Yeah, yeah, so I missed Earth Day. I promise I did my best to drastically curtail my usual polluting practices for the occasion though: I waited until the next day to chuck all those batteries into the lake.*
Anyhoo, I promised you lovely twits on Twitter that we would extend the celebration here on Wrecks and have a whole Earth Week. So that's what we're doing. [putting on green & purple party hat & blowing on noise maker] Yay, Earth!
Now, where's the cake?
What? I was supposed to bring it? Oh, I see how it is: I've got to do everything around here, don't I? [rummaging through photos] Fine. I'm sure I can find an Earth cake in here somewhere...
Ah! Here we go:
Umm, no, wait... Sorry, that's apparently an attempt at a Spaceship Earth cake. Or a big fuzzy golf ball. Totally different.
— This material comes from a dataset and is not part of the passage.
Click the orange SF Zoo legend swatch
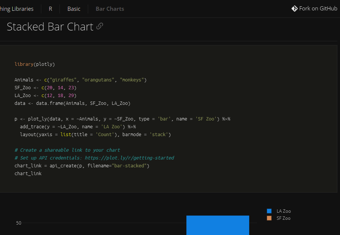[x=269, y=218]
UPDATE: To the scores of you telling me this is supposed to be Disney's Epcot Center: Um, yeah, I know. See, the ball at Epcot is called Spaceship Earth, NOT Epcot. Give a Diz Geek a little credit, eh?
[returns to rummaging] Let's see...Earth cakes...Earth cakes...
Well, that's more of an earthquake. Although it's nice how the Wreckerator added that bridge in to span the gap. In fact, I think it fits right in with the triple-cloned Mickey, Pocahontas, matchbox cars, roses and palm trees, don't you?
Moving on...How about some earth movers?
See, since "earth" is also another word for "dirt", this actually makes perfect sense.
Although I must say, they're getting quite generous with the cake toys these days, aren't they? Just look at the size of those things! Pretty soon they're going to start slapping Big Wheels on cakes and calling it a day. (No, I don't know why they'll call Big Wheels on cakes "a day", but trust me, they will.)
Here's my favorite - and probably the most appropriate - Earth Day confection, though:
The message couldn't be more clear: Recycle, or die in a fiery mushroom cloud. Now that's how you teach the younger generations, my friends.
Glitter, Katie T., & Quenby S., have you hugged a tree yet today? And if not, may I recommend this one?
*This joke (and yes, it is a joke) was shamelessly ripped off of Matt Barnette. Thanks, Matt!)